Alabama city's Confederate statue relocated to a museum

The pedestal where the statue of Admiral Raphael Semmes stands empty, early Friday, June 5, 2020 in Mobile, Ala. The city of Mobile removed the Confederate statue early Friday, without making any public announcements. (WMPI-TV via AP)
The pedestal where the statue of Admiral Raphael Semmes stands empty, early Friday, June 5, 2020 in Mobile, Ala. The city of Mobile removed the Confederate statue early Friday, without making any public announcements. (WMPI-TV via AP)

MOBILE, Ala. (AP) - A Confederate statue that stood for a century in Alabama's port city will be permanently relocated to a museum, the city's mayor announced.

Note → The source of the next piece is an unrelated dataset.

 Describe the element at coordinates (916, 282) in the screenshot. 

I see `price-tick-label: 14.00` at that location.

Mayor Sandy Stimpson announced Sunday that the History Museum of Mobile has received the bronze likeness of Admiral Raphael Semmes, which stood in a middle of a downtown street near the Mobile waterfront for 120 years until June 5. He said the museum will develop a plan to protect, preserve and display within the museum" the statue and "place it into the appropriate historic context."

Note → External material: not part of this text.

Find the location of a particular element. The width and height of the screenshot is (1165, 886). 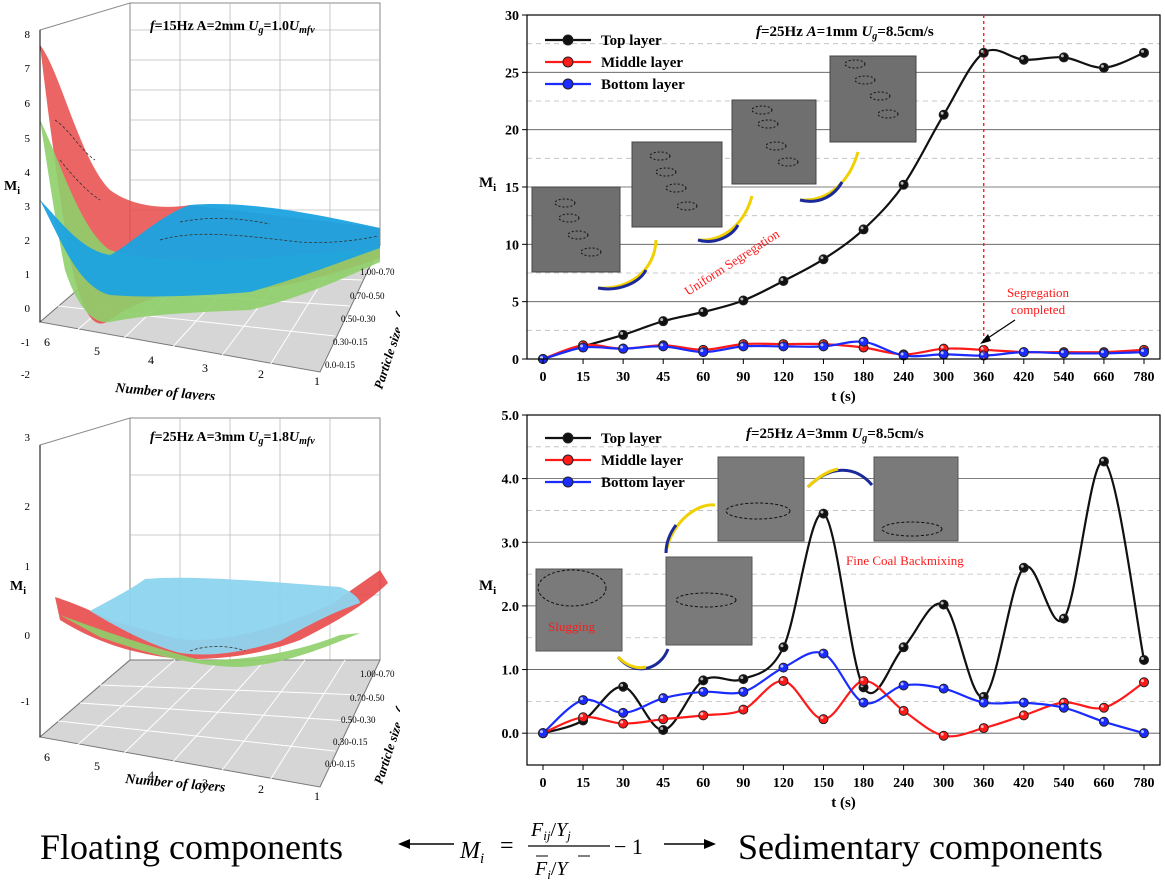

"I have no doubt that moving the statue from public display was the right thing to do for our community going forward. The values represented by this monument a century ago are not the values of Mobile in 2020," Stimpson said in a statement.

Alabama Attorney General Steve Marshall said Monday that Mobile agreed to pay a $25,000 fine for violating a state law protecting monuments over 40 years old. He said the city has agreed to pay the required fine without a court order.

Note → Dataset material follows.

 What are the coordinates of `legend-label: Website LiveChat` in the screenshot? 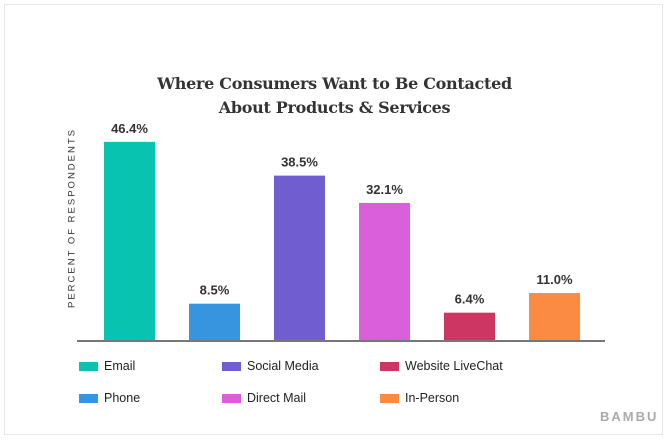 It's located at (454, 366).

Marshall's office earlier this month filed a lawsuit against the city of Birmingham, about 255 miles (415 kilometers) north of Mobile, for removing a confederate monument.

Birmingham Mayor Randall Woodfin has said the potential $25,000 fine was worth the removal of the statue that had caused unrest in the majority-black city.

Semmes was a Confederate commerce raider, sinking Union-allied ships during the Civil War. According to the Encyclopedia of Alabama, he was jailed on treason charges in New York City before returning to the South after the war, and was later prohibited by U.S. authorities from taking office as an elected judge in Mobile.

He devoted his later years to writing his memoirs and became a "Lost Cause" hero to Southerners who lamented the end of the Confederacy. The statue was dedicated in 1900, the year before Alabama ratified a Constitution that established white supremacy in the state by essentially disenfranchising blacks and poor whites.

"Over 300 years, there are chapters of darkness and light that weave together to form the Mobile story. The most important chapter is the one we write next," Stimpson said in a statement.